MATERIAL PROVIDED section start
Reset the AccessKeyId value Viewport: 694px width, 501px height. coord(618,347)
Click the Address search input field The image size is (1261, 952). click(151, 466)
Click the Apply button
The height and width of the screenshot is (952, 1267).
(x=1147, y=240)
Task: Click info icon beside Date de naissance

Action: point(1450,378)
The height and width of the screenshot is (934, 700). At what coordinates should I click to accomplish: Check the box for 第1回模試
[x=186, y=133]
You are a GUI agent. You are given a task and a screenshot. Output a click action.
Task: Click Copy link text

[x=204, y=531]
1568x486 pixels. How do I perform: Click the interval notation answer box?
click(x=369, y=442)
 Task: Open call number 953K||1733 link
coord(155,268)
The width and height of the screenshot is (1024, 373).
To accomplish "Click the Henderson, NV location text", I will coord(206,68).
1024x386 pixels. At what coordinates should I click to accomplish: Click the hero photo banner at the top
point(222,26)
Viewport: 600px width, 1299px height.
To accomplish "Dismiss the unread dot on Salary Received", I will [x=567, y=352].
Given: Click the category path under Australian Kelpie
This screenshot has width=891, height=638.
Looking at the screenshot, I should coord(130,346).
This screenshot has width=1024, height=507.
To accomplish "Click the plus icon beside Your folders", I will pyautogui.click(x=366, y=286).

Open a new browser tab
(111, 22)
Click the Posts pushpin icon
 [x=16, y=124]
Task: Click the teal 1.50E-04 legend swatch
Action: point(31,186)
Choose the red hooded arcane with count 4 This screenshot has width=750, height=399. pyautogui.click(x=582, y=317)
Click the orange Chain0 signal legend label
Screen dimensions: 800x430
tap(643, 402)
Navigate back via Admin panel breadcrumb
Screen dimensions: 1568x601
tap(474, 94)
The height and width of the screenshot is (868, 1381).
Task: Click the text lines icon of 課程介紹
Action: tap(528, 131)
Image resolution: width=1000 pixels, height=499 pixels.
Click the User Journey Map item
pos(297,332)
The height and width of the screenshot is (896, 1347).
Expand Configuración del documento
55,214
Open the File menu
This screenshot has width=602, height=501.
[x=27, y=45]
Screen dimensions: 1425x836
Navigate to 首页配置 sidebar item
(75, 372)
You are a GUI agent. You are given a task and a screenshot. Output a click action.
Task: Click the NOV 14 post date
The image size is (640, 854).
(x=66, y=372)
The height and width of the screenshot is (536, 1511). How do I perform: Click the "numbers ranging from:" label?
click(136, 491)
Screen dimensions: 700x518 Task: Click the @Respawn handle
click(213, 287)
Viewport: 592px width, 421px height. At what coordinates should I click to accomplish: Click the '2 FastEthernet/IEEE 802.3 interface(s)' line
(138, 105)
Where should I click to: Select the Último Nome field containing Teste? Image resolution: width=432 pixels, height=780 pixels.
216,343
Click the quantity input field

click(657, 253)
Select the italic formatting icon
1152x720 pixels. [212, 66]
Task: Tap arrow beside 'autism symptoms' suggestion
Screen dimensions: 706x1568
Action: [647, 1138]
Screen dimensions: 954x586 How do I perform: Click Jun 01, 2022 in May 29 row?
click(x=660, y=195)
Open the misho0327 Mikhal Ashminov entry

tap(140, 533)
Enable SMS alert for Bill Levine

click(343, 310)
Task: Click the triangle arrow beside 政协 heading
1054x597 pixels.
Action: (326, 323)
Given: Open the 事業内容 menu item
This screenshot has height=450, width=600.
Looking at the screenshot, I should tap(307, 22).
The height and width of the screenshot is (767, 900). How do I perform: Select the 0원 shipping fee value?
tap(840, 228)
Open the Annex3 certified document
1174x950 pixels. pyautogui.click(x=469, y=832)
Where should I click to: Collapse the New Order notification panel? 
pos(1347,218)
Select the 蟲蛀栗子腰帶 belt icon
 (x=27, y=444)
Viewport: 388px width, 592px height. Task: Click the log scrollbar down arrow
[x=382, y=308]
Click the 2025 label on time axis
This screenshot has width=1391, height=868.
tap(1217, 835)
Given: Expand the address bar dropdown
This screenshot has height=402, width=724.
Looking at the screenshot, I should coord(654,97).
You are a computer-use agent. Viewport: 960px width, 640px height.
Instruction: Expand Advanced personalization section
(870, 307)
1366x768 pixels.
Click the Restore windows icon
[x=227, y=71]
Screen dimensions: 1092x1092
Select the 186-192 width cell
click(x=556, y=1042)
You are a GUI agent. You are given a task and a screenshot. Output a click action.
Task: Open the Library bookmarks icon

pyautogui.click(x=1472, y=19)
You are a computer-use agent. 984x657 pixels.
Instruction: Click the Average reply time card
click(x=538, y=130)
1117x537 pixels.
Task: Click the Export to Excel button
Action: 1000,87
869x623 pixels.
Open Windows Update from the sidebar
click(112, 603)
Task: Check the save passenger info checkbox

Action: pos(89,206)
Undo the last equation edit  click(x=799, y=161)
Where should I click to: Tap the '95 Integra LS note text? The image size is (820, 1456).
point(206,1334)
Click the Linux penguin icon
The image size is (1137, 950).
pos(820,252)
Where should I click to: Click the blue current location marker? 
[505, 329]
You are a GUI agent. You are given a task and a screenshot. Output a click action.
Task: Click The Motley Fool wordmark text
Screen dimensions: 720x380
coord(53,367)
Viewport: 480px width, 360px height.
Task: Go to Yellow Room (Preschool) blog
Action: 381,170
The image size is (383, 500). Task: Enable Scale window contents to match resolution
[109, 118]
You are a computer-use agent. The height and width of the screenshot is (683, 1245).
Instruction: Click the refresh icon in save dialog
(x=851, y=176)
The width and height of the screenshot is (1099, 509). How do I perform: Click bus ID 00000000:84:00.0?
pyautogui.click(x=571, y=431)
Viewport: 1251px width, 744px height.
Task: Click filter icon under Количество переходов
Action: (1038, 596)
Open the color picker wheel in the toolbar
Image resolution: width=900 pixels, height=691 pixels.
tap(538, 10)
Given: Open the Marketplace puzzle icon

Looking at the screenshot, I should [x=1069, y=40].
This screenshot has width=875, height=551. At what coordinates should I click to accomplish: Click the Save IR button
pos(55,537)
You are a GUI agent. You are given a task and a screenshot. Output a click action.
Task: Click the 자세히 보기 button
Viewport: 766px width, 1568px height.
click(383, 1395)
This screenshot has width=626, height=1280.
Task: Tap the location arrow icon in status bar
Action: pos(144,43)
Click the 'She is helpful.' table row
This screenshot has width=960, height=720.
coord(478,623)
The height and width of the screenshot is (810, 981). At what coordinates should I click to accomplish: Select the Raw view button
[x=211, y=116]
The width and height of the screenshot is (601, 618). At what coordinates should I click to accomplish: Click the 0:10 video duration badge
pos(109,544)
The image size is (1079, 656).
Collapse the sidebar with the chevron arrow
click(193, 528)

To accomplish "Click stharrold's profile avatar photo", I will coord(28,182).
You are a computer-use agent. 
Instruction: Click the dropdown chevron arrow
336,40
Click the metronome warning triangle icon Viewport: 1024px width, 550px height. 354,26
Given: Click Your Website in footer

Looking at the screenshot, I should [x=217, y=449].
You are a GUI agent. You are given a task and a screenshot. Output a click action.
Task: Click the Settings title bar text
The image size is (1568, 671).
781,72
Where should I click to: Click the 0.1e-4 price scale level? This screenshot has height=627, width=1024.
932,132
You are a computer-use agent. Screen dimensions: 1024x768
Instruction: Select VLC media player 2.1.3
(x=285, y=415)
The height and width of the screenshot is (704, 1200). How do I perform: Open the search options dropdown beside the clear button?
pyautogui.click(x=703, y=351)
MATERIAL PROVIDED section end
Reproduce all the data word for word.

[SOLVED EXERCISE]
Reset the AccessKeyId value Viewport: 694px width, 501px height. coord(618,347)
Click the Address search input field The image size is (1261, 952). click(151, 466)
Click the Apply button
The height and width of the screenshot is (952, 1267).
(x=1147, y=240)
Task: Click info icon beside Date de naissance

Action: point(1450,378)
The height and width of the screenshot is (934, 700). At what coordinates should I click to accomplish: Check the box for 第1回模試
[x=186, y=133]
You are a GUI agent. You are given a task and a screenshot. Output a click action.
Task: Click Copy link text

[x=204, y=531]
1568x486 pixels. How do I perform: Click the interval notation answer box?
click(x=369, y=442)
 Task: Open call number 953K||1733 link
coord(155,268)
The width and height of the screenshot is (1024, 373).
To accomplish "Click the Henderson, NV location text", I will coord(206,68).
1024x386 pixels. At what coordinates should I click to accomplish: Click the hero photo banner at the top
point(222,26)
Viewport: 600px width, 1299px height.
To accomplish "Dismiss the unread dot on Salary Received", I will [x=567, y=352].
Given: Click the category path under Australian Kelpie
This screenshot has width=891, height=638.
Looking at the screenshot, I should coord(130,346).
This screenshot has width=1024, height=507.
To accomplish "Click the plus icon beside Your folders", I will pyautogui.click(x=366, y=286).

Open a new browser tab
(111, 22)
Click the Posts pushpin icon
 [x=16, y=124]
Task: Click the teal 1.50E-04 legend swatch
Action: point(31,186)
Choose the red hooded arcane with count 4 This screenshot has width=750, height=399. pyautogui.click(x=582, y=317)
Click the orange Chain0 signal legend label
Screen dimensions: 800x430
tap(643, 402)
Navigate back via Admin panel breadcrumb
Screen dimensions: 1568x601
tap(474, 94)
The height and width of the screenshot is (868, 1381).
Task: Click the text lines icon of 課程介紹
Action: tap(528, 131)
Image resolution: width=1000 pixels, height=499 pixels.
Click the User Journey Map item
pos(297,332)
The height and width of the screenshot is (896, 1347).
Expand Configuración del documento
55,214
Open the File menu
This screenshot has width=602, height=501.
[x=27, y=45]
Screen dimensions: 1425x836
Navigate to 首页配置 sidebar item
(75, 372)
You are a GUI agent. You are given a task and a screenshot. Output a click action.
Task: Click the NOV 14 post date
The image size is (640, 854).
(x=66, y=372)
The height and width of the screenshot is (536, 1511). How do I perform: Click the "numbers ranging from:" label?
click(136, 491)
Screen dimensions: 700x518 Task: Click the @Respawn handle
click(213, 287)
Viewport: 592px width, 421px height. At what coordinates should I click to accomplish: Click the '2 FastEthernet/IEEE 802.3 interface(s)' line
(138, 105)
Where should I click to: Select the Último Nome field containing Teste? Image resolution: width=432 pixels, height=780 pixels.
216,343
Click the quantity input field

click(657, 253)
Select the italic formatting icon
1152x720 pixels. [212, 66]
Task: Tap arrow beside 'autism symptoms' suggestion
Screen dimensions: 706x1568
Action: [647, 1138]
Screen dimensions: 954x586 How do I perform: Click Jun 01, 2022 in May 29 row?
click(x=660, y=195)
Open the misho0327 Mikhal Ashminov entry

tap(140, 533)
Enable SMS alert for Bill Levine

click(343, 310)
Task: Click the triangle arrow beside 政协 heading
1054x597 pixels.
Action: (326, 323)
Given: Open the 事業内容 menu item
This screenshot has height=450, width=600.
Looking at the screenshot, I should tap(307, 22).
The height and width of the screenshot is (767, 900). How do I perform: Select the 0원 shipping fee value?
tap(840, 228)
Open the Annex3 certified document
1174x950 pixels. pyautogui.click(x=469, y=832)
Where should I click to: Collapse the New Order notification panel? 
pos(1347,218)
Select the 蟲蛀栗子腰帶 belt icon
 (x=27, y=444)
Viewport: 388px width, 592px height. Task: Click the log scrollbar down arrow
[x=382, y=308]
Click the 2025 label on time axis
This screenshot has width=1391, height=868.
tap(1217, 835)
Given: Expand the address bar dropdown
This screenshot has height=402, width=724.
Looking at the screenshot, I should coord(654,97).
You are a computer-use agent. Viewport: 960px width, 640px height.
Instruction: Expand Advanced personalization section
(870, 307)
1366x768 pixels.
Click the Restore windows icon
[x=227, y=71]
Screen dimensions: 1092x1092
Select the 186-192 width cell
click(x=556, y=1042)
You are a GUI agent. You are given a task and a screenshot. Output a click action.
Task: Open the Library bookmarks icon

pyautogui.click(x=1472, y=19)
You are a computer-use agent. 984x657 pixels.
Instruction: Click the Average reply time card
click(x=538, y=130)
1117x537 pixels.
Task: Click the Export to Excel button
Action: 1000,87
869x623 pixels.
Open Windows Update from the sidebar
click(112, 603)
Task: Check the save passenger info checkbox

Action: pos(89,206)
Undo the last equation edit  click(x=799, y=161)
Where should I click to: Tap the '95 Integra LS note text? The image size is (820, 1456).
point(206,1334)
Click the Linux penguin icon
The image size is (1137, 950).
pos(820,252)
Where should I click to: Click the blue current location marker? 
[505, 329]
You are a GUI agent. You are given a task and a screenshot. Output a click action.
Task: Click The Motley Fool wordmark text
Screen dimensions: 720x380
coord(53,367)
Viewport: 480px width, 360px height.
Task: Go to Yellow Room (Preschool) blog
Action: 381,170
The image size is (383, 500). Task: Enable Scale window contents to match resolution
[109, 118]
You are a computer-use agent. The height and width of the screenshot is (683, 1245).
Instruction: Click the refresh icon in save dialog
(x=851, y=176)
The width and height of the screenshot is (1099, 509). How do I perform: Click bus ID 00000000:84:00.0?
pyautogui.click(x=571, y=431)
Viewport: 1251px width, 744px height.
Task: Click filter icon under Количество переходов
Action: (1038, 596)
Open the color picker wheel in the toolbar
Image resolution: width=900 pixels, height=691 pixels.
tap(538, 10)
Given: Open the Marketplace puzzle icon

Looking at the screenshot, I should [x=1069, y=40].
This screenshot has width=875, height=551. At what coordinates should I click to accomplish: Click the Save IR button
pos(55,537)
You are a GUI agent. You are given a task and a screenshot. Output a click action.
Task: Click the 자세히 보기 button
Viewport: 766px width, 1568px height.
click(383, 1395)
This screenshot has width=626, height=1280.
Task: Tap the location arrow icon in status bar
Action: pos(144,43)
Click the 'She is helpful.' table row
This screenshot has width=960, height=720.
coord(478,623)
The height and width of the screenshot is (810, 981). At what coordinates should I click to accomplish: Select the Raw view button
[x=211, y=116]
The width and height of the screenshot is (601, 618). At what coordinates should I click to accomplish: Click the 0:10 video duration badge
pos(109,544)
The image size is (1079, 656).
Collapse the sidebar with the chevron arrow
click(193, 528)

To accomplish "Click stharrold's profile avatar photo", I will coord(28,182).
You are a computer-use agent. 
Instruction: Click the dropdown chevron arrow
336,40
Click the metronome warning triangle icon Viewport: 1024px width, 550px height. 354,26
Given: Click Your Website in footer

Looking at the screenshot, I should [x=217, y=449].
You are a GUI agent. You are given a task and a screenshot. Output a click action.
Task: Click the Settings title bar text
The image size is (1568, 671).
781,72
Where should I click to: Click the 0.1e-4 price scale level? This screenshot has height=627, width=1024.
932,132
You are a computer-use agent. Screen dimensions: 1024x768
Instruction: Select VLC media player 2.1.3
(x=285, y=415)
The height and width of the screenshot is (704, 1200). How do I perform: Open the search options dropdown beside the clear button?
pyautogui.click(x=703, y=351)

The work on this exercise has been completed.